虽然大多数向量搜索包仅关注两个指标：“内积距离”和“欧几里得距离”，但 USearch 允许任意用户自定义指标。这种灵活性允许您为各种应用自定义搜索，从使用罕见的 Haversine 距离计算地理空间坐标，到为来自多个 AI 模型的复合嵌入（如联合图像-文本嵌入）创建自定义指标。您可以使用 Numba、Cppyy 或 PeachPy 来定义您的自定义指标，即使在 Python 中也是如此。

from numba import cfunc, types, carray
from usearch.index import Index, MetricKind, MetricSignature, CompiledMetric

@cfunc(types.float32(types.CPointer(types.float32), types.CPointer(types.float32)))
def python_inner_product(a, b):
    a_array = carray(a, ndim)
    b_array = carray(b, ndim)
    c = 0.0
    for i in range(ndim):
        c += a_array[i] * b_array[i]
    return 1 - c

metric = CompiledMetric(pointer=python_inner_product.address, kind=MetricKind.IP, signature=MetricSignature.ArrayArray)
index = Index(ndim=ndim, metric=metric, dtype=np.float32)

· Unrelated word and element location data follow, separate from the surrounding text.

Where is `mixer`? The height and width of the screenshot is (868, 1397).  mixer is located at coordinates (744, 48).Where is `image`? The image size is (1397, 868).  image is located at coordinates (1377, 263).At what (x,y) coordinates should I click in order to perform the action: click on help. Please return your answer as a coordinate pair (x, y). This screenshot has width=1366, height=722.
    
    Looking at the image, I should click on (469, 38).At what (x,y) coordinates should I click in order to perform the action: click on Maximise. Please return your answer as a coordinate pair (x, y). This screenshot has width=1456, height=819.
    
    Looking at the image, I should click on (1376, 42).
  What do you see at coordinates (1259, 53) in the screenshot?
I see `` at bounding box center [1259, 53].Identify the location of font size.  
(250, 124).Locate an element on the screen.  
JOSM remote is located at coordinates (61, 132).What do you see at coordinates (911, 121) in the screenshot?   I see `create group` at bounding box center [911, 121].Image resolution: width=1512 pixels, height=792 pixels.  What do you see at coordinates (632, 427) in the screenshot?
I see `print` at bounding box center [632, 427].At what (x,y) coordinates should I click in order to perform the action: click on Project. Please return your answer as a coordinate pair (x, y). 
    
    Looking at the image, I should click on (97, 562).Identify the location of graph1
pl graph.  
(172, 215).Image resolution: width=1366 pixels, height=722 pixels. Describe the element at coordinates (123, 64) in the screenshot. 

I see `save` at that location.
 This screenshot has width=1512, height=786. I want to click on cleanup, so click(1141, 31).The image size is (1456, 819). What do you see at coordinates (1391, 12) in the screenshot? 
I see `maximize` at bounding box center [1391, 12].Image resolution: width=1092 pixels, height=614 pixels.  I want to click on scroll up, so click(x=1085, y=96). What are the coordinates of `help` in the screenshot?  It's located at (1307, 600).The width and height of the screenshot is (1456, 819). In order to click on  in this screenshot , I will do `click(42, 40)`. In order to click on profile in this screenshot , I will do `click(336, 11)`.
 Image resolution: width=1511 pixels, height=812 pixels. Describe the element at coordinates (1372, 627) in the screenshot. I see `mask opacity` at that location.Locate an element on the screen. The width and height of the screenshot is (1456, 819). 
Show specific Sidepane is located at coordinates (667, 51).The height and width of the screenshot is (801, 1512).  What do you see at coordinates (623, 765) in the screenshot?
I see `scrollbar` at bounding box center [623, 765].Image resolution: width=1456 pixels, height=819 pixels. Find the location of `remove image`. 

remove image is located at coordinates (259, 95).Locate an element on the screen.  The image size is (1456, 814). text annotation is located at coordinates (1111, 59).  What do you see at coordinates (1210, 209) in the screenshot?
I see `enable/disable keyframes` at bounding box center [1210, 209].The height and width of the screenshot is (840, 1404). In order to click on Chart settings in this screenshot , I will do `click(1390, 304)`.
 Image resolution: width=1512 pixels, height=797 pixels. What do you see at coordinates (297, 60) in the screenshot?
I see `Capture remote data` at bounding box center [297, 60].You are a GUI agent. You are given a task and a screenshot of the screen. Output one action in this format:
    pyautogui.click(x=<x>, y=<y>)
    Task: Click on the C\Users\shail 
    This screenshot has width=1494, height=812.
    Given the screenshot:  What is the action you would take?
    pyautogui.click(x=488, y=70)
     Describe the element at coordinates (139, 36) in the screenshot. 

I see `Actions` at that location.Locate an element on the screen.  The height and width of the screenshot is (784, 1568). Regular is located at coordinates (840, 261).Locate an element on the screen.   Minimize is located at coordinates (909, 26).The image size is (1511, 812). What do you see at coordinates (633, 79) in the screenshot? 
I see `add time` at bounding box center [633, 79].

在 C、C++ 和 Rust 接口中更容易实现类似的效果。此外，与索引高维空间的旧方法（如 KD 树和局部敏感哈希）不同，HNSW 不需要向量长度相同。它们只需要具有可比性。因此，您可以将其应用于模糊应用中，例如搜索相似的集合或模糊文本匹配，使用 GZip 压缩比作为距离函数。

过滤和谓词函数

有时您可能希望将搜索结果与某些外部数据库进行交叉引用，或根据某些标准对其进行过滤。在大多数引擎中，您必须手动执行分页请求，连续过滤结果。在 USearch 中，您只需将谓词函数传递给搜索方法，该函数将直接在图遍历期间应用。在 Rust 中，它看起来像这样

let is_odd = |key: Key| key % 2 == 1;
let query = vec![0.2, 0.1, 0.2, 0.1, 0.3];
let results = index.filtered_search(&query, 10, is_odd).unwrap();
assert!(
    results.keys.iter().all(|&key| key % 2 == 1),
    "All keys must be odd"
);

内存效率、降采样和量化

训练量化模型和降维是加速向量搜索的常用方法。然而，这些方法有时才可靠，可能会显着影响数据的统计属性，并且如果您的分布发生变化，则需要定期调整。相反，我们专注于低精度降采样向量上的高精度算术。相同的索引以及 add 和 search 操作将在 f64_t、f32_t、f16_t、i8_t 和单比特 b1x8_t 表示之间自动降采样或升采样。您可以使用以下命令来检查是否启用了硬件加速

$ python -c 'from usearch.index import Index; print(Index(ndim=768, metric="cos", dtype="f16").hardware_acceleration)'
> sapphire
$ python -c 'from usearch.index import Index; print(Index(ndim=166, metric="tanimoto").hardware_acceleration)'
> ice

在大多数情况下，建议在现代硬件上使用半精度浮点数。启用量化后，“get”类函数将无法恢复原始数据，因此您可能需要在其他地方复制原始向量。当量化为 i8_t 整数时，请注意它仅对类余弦指标有效。作为量化过程的一部分，向量被归一化为单位长度，然后缩放到 [-127, 127] 范围以占据完整的 8 位范围。当量化为 b1x8_t 单比特表示时，请注意它仅对二进制指标（如 Jaccard、Hamming 等）有效。作为量化过程的一部分，大于零的标量分量设置为 true，其余设置为 false。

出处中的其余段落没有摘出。